TRY IT
Tally the lines below that contain the word "text", then give the tally and nothing more.

DATA RECORDS
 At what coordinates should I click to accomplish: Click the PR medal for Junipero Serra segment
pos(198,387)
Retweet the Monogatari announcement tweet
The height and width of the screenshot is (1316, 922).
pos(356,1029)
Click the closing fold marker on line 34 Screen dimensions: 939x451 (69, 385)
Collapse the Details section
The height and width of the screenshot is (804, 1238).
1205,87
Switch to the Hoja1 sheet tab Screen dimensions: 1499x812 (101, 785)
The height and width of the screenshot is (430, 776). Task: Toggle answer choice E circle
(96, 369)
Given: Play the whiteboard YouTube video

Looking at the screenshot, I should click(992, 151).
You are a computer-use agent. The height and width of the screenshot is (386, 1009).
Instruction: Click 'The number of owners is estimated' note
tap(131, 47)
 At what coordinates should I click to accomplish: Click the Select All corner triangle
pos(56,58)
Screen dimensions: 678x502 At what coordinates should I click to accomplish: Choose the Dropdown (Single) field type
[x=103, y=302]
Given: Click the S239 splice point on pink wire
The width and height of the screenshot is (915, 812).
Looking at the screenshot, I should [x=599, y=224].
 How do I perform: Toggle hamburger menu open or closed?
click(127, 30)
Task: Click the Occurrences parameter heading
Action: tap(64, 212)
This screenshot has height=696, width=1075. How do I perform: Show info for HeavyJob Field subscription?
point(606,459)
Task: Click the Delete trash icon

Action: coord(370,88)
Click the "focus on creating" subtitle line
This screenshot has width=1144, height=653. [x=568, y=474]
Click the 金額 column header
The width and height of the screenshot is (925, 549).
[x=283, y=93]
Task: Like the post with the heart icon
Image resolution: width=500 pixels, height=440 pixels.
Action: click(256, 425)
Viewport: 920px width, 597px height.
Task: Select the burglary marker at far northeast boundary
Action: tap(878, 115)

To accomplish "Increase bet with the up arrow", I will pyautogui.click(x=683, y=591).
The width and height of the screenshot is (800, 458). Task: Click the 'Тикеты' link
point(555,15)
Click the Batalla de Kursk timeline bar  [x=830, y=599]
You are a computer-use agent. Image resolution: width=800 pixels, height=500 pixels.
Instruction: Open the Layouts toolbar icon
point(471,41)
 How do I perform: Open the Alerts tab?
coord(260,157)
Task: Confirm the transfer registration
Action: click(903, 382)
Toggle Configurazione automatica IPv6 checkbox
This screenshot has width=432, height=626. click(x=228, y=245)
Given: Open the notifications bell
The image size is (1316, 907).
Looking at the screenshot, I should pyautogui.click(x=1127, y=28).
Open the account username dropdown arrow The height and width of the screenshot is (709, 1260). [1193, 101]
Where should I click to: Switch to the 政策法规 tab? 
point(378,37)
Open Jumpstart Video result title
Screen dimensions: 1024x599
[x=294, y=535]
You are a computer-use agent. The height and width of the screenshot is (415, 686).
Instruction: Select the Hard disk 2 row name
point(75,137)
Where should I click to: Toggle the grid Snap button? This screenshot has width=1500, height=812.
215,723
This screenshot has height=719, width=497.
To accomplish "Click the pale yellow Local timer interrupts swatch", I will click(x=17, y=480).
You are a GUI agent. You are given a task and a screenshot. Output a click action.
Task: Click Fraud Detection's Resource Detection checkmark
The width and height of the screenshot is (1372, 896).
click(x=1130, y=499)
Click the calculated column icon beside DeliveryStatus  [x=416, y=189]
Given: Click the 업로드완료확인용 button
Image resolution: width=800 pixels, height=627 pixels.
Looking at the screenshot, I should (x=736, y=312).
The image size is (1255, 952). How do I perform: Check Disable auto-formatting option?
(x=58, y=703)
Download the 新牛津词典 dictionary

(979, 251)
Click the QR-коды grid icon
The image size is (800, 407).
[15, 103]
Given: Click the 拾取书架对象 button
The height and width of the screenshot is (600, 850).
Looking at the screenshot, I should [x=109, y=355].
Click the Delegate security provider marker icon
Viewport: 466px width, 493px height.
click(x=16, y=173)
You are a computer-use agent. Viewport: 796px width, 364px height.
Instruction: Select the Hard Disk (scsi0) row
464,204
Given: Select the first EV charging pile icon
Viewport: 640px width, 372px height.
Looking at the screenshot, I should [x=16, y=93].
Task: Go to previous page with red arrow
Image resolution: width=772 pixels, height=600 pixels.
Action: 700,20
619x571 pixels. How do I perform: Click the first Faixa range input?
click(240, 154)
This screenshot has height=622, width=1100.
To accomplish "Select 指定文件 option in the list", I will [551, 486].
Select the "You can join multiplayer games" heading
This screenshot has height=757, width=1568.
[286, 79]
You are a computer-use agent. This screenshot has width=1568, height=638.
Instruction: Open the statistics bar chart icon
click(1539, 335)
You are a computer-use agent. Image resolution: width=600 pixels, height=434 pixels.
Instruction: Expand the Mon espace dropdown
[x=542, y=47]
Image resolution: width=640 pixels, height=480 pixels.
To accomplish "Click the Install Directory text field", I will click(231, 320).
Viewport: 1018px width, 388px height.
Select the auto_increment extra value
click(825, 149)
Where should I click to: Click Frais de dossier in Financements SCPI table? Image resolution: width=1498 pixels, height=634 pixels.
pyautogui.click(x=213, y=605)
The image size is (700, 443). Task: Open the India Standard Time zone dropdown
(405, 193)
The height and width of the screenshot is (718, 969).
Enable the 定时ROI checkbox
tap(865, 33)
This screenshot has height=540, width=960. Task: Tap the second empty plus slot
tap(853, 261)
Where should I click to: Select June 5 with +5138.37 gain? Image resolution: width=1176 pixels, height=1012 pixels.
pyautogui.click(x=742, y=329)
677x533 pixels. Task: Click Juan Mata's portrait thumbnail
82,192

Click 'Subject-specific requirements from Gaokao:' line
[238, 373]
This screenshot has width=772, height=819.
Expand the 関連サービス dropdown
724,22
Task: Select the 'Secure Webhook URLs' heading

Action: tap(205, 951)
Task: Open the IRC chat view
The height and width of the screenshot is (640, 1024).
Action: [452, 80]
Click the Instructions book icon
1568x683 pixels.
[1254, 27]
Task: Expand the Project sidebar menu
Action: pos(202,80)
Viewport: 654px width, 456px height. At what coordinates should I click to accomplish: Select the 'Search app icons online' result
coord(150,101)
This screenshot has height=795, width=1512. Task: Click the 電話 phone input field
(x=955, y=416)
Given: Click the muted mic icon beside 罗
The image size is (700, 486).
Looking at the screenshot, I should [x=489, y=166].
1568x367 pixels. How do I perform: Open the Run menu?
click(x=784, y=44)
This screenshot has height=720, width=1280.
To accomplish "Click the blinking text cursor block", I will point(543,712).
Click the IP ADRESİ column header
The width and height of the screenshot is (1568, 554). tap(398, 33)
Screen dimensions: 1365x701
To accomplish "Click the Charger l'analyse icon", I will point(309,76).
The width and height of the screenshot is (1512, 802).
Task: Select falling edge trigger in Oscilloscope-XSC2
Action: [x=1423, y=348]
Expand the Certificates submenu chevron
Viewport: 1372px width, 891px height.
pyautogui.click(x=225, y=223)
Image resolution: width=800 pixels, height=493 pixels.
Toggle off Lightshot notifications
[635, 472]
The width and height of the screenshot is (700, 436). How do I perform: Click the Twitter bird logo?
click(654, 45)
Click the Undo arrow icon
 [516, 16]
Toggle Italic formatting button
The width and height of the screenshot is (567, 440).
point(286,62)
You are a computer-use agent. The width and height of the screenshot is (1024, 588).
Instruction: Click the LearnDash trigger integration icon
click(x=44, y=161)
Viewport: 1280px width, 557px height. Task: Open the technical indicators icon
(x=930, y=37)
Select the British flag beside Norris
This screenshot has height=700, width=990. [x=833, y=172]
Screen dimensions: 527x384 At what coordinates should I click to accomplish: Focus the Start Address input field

REPLY
2